ENTRIES SUPPLIED
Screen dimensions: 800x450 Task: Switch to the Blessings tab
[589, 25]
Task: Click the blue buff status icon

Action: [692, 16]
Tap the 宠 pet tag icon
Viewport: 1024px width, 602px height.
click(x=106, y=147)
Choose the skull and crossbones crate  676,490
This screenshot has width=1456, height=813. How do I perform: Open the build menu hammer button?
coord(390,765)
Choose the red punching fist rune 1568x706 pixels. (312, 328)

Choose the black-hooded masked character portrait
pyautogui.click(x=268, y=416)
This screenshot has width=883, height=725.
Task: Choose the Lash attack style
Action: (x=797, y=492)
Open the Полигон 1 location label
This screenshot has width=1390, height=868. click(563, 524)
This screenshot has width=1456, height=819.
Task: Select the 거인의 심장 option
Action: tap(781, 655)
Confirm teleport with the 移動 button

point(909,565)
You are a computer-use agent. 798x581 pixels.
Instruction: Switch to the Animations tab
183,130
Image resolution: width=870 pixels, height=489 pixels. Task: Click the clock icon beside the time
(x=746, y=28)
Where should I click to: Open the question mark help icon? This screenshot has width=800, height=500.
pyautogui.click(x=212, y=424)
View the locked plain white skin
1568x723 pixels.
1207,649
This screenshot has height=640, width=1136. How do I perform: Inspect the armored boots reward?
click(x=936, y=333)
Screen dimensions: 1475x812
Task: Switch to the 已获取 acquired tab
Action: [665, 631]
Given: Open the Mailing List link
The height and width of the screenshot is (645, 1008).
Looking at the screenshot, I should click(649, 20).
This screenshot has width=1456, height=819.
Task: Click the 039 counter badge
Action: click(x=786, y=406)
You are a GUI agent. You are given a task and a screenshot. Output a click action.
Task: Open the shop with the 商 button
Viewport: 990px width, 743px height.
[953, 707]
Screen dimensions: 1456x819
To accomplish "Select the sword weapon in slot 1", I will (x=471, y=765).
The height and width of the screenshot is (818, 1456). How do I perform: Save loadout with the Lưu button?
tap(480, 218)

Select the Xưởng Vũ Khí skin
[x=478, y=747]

GIVEN PROBLEM
Reproduce the data above exactly as it appears, from the line containing "Tap the 宠 pet tag icon" through the line containing "Choose the red", and output nothing else.

SOLUTION TO THIS PROBLEM
Tap the 宠 pet tag icon
Viewport: 1024px width, 602px height.
click(x=106, y=147)
Choose the skull and crossbones crate  676,490
This screenshot has width=1456, height=813. How do I perform: Open the build menu hammer button?
coord(390,765)
Choose the red punching fist rune 1568x706 pixels. (312, 328)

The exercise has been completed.